Maybe I should have noticed this free access myself, but I can't say I'm terribly diligent at following up on the AEA's activities (and when, by the way, are they going to move from their Stalinist one-candidate-for-AEA-president 'elections'?), so credit for drawing my attention to it goes to the Managing Editor of the JEP, Timothy Taylor, who mentioned it in this post on his (very readable) blog, Conversable Economist.

And apart from doing all that good stuff, Taylor also writes the 'Recommendations for Further Reading' part of the JEP ("readings that may be especially useful to teachers of undergraduate economics, as well as other articles that are of broader cultural interest. In general, with occasional exceptions, the articles chosen will be expository or integrative and not focus on original research"), which is a great resource for all of us who don't have the time to troll all through the latest papers at the SSRN or at the IZA. His latest recommendations are here.

Wrong answers to an interesting question

It's not the best known of surveys, but every quarter the Reserve Bank carries out a survey of expectations across a reasonably broad cross-section of respondents (mostly financial sector types, including me, making 35 of the latest respondent group of 72, but also 19 from business, 8 from agriculture, 3 from labour groups and 7 miscellaneous). So it's a useful complement to the economists-only consensus forecasts compiled by the NZIER.

You can see the RB's latest results here. The Bank's main interest is, as you'd expect, the behaviour of inflation expectations, which are tracking as shown in the graph below. It also collects views on GDP growth and unemployment (the cycle is getting ever stronger), earnings growth (modest), bill and bond yields (expected to rise), and the NZ$/US$ and NZ$/A$ exchange rates (no great change expected).


There is one small flaw in the survey, however. The Bank asks people for their perceptions of the stance of monetary policy on a scale from very loose to very tight, and turns the answers into an index number: the latest result is shown below. As you can see, people are answering that monetary conditions are remarkably easy.


But they're not, of course, and if you've come across this survey before and took this graph at face value, you'd have been misled. As I said a wee while back, overall monetary conditions reflect the combined impact of both interest rates and the exchange rate (and arguably other factors too, such as ease of access to credit or equity).
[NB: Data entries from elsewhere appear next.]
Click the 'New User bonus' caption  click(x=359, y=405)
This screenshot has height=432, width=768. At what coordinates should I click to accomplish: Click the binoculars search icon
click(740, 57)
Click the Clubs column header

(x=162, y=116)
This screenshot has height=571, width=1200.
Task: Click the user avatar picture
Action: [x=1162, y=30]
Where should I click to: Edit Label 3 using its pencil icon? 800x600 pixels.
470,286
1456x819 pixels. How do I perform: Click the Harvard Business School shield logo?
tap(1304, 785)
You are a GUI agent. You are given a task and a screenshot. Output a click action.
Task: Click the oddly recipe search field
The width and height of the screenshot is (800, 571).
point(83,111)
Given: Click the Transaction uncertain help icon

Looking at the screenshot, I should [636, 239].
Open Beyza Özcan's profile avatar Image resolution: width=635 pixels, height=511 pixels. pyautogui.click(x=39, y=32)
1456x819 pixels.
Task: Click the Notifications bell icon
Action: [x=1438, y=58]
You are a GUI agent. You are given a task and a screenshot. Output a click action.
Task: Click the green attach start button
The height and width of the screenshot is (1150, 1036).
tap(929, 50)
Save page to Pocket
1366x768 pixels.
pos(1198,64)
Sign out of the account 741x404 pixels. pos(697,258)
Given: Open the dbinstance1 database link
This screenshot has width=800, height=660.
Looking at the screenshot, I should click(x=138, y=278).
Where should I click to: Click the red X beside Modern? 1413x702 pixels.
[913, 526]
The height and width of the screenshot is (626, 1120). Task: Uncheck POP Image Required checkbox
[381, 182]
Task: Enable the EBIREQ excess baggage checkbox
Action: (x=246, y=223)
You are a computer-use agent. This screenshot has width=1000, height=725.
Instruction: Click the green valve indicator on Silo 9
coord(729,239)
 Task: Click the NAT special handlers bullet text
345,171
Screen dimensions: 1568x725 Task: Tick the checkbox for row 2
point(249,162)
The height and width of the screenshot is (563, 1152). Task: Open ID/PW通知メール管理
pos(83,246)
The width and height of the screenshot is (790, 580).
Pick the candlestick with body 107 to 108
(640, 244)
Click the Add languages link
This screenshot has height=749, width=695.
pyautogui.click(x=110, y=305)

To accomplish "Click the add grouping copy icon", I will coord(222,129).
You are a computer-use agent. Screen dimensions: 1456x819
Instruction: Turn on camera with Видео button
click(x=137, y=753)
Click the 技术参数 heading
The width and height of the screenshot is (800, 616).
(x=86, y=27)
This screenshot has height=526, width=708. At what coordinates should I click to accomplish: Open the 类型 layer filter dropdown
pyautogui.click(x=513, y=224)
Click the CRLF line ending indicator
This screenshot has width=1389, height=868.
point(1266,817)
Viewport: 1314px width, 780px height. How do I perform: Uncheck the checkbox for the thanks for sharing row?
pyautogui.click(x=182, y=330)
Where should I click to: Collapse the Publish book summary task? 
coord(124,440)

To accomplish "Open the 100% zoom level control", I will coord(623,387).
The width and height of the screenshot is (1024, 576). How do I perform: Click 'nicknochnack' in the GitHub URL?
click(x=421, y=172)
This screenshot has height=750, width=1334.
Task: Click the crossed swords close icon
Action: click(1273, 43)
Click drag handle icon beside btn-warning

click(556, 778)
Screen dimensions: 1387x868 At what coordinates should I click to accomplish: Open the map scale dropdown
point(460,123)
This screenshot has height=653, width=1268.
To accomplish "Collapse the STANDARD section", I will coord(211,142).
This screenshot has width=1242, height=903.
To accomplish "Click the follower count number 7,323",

If you go back over the past few years and graph the Monetary Conditions Index, which takes both interest rates and the exchange rate into account, against the RB survey measure of what monetary conditions feel like, you get the result below (I've estimated the Mar '14 MCI at current bank bill and TWI levels).


The reality, in short, is that overall monetary conditions, far from being unusually easy (as assessed by the survey) are in fact heading for levels that are quite stringent by historical standards (going by the MCI).

What's happening, unfortunately, is that respondents are actually supplying their estimate of whether interest rates are unusually low or unusually high.

Maybe the RB is able to make some other use of the answers, but they're not good answers to the question the Bank was actually asking.